Houthi rebel footage appears to show a downed US Reaper drone worth $30 million. It marked the third loss in a month, a report said.

  • Houthi rebels say they downed a US MQ-9 Reaper drone in Yemen, the third lost in May, AP reported.

  • The Houthis have been targeting ships in the Red Sea corridor to pressure Israel and the West.

  • Debates continue over the MQ-9's cost, efficiency, and vulnerability in contested airspaces.

Another US MQ-9 Reaper drone came down in Yemen, images appear to show, marking the third loss during the conflict with Houthi rebels in the last month, an Associated Press report said.

Houthis have been targeting ships in the Red Sea corridor with missiles and drones as part of a campaign that aims to put pressure on Israel and the West over the war in Gaza. A US Navy carrier strike group and warships from European nations have defended the key shipping lanes.

Footage released by the rebels appeared to show the Reaper drone virtually intact in a desert with no identifiable marks, the Associated Press said.

The military affairs website, Army Recognition, said the Reaper's GPS might have been hijacked.

Houthi spokesman Yahya Saree claimed his fighters shot dow the US Reaper drone in northern Yemen.
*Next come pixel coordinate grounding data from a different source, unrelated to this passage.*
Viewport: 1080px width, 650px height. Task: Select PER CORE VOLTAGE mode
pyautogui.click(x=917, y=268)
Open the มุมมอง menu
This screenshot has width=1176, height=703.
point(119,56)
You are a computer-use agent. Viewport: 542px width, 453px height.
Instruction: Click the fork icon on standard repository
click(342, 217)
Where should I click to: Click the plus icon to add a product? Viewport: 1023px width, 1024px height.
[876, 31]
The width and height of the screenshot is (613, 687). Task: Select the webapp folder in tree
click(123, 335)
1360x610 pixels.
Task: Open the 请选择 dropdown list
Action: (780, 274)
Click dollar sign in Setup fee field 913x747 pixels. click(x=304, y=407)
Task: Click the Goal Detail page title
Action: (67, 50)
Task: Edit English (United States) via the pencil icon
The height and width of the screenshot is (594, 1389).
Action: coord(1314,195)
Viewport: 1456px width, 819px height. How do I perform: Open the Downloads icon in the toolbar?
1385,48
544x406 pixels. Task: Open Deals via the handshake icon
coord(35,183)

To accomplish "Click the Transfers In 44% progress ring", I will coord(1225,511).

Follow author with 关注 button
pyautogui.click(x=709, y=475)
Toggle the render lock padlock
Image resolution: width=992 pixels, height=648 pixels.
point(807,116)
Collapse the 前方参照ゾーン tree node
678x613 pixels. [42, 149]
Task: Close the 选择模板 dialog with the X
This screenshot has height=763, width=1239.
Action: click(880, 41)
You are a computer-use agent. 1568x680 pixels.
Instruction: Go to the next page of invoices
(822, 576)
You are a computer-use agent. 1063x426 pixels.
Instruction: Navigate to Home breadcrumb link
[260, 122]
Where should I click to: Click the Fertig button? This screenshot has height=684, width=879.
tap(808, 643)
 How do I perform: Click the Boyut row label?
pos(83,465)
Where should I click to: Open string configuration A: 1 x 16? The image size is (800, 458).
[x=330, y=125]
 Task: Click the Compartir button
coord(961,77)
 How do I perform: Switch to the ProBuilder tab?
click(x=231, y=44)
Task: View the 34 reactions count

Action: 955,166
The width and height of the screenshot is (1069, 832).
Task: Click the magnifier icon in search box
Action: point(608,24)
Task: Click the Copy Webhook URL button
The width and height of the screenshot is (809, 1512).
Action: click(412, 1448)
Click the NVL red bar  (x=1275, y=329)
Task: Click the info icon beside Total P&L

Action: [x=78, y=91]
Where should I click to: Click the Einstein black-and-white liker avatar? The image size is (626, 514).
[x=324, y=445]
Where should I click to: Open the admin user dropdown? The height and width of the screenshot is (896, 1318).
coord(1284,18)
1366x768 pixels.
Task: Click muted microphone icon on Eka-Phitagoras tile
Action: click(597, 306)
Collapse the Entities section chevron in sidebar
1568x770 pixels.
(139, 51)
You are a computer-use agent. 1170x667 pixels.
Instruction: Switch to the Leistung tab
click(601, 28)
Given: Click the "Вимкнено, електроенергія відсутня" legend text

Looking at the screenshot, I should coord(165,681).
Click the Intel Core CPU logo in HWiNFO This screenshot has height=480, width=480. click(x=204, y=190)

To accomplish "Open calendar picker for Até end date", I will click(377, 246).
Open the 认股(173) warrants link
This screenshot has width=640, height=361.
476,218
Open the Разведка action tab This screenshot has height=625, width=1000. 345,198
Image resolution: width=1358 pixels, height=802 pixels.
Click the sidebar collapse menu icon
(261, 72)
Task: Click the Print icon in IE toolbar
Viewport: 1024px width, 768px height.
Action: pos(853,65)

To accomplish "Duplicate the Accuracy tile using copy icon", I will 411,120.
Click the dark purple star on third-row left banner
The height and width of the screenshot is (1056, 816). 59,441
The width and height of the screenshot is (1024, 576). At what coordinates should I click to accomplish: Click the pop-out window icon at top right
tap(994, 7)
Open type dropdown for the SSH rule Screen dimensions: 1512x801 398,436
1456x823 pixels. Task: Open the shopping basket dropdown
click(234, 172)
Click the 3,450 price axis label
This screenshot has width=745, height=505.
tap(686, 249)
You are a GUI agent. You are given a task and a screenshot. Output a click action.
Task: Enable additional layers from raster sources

"The drone was downed with a locally made surface-to-air missile while carrying out hostile missions in the skies of Marib province," he said in a statement. "This drone is the sixth of its kind to be downed during the Promised Victory and the Holy Jihad in support and backing of the Palestinian people," he said.

AP said it was the third report of a downing of an expensive Reaper drone in the last month.

Business Insider could not independently verify the reports, and the US Department of Defense did not immediately respond to a request for comment from BI.

A Defense Department spokesperson, speaking under the condition of anonymity to AP, denied that the US military had lost a drone. The news agency also approached the CIA regarding the downing of the Reaper drone, but it declined to comment.

Debates over the Reaper drone's cost and efficiency

The MQ-9 Reaper is an unmanned aerial vehicle developed by General Atomics Aeronautical Systems (GA-ASI) mostly for use by the US Air Force. The UK has also been supplied with the drone.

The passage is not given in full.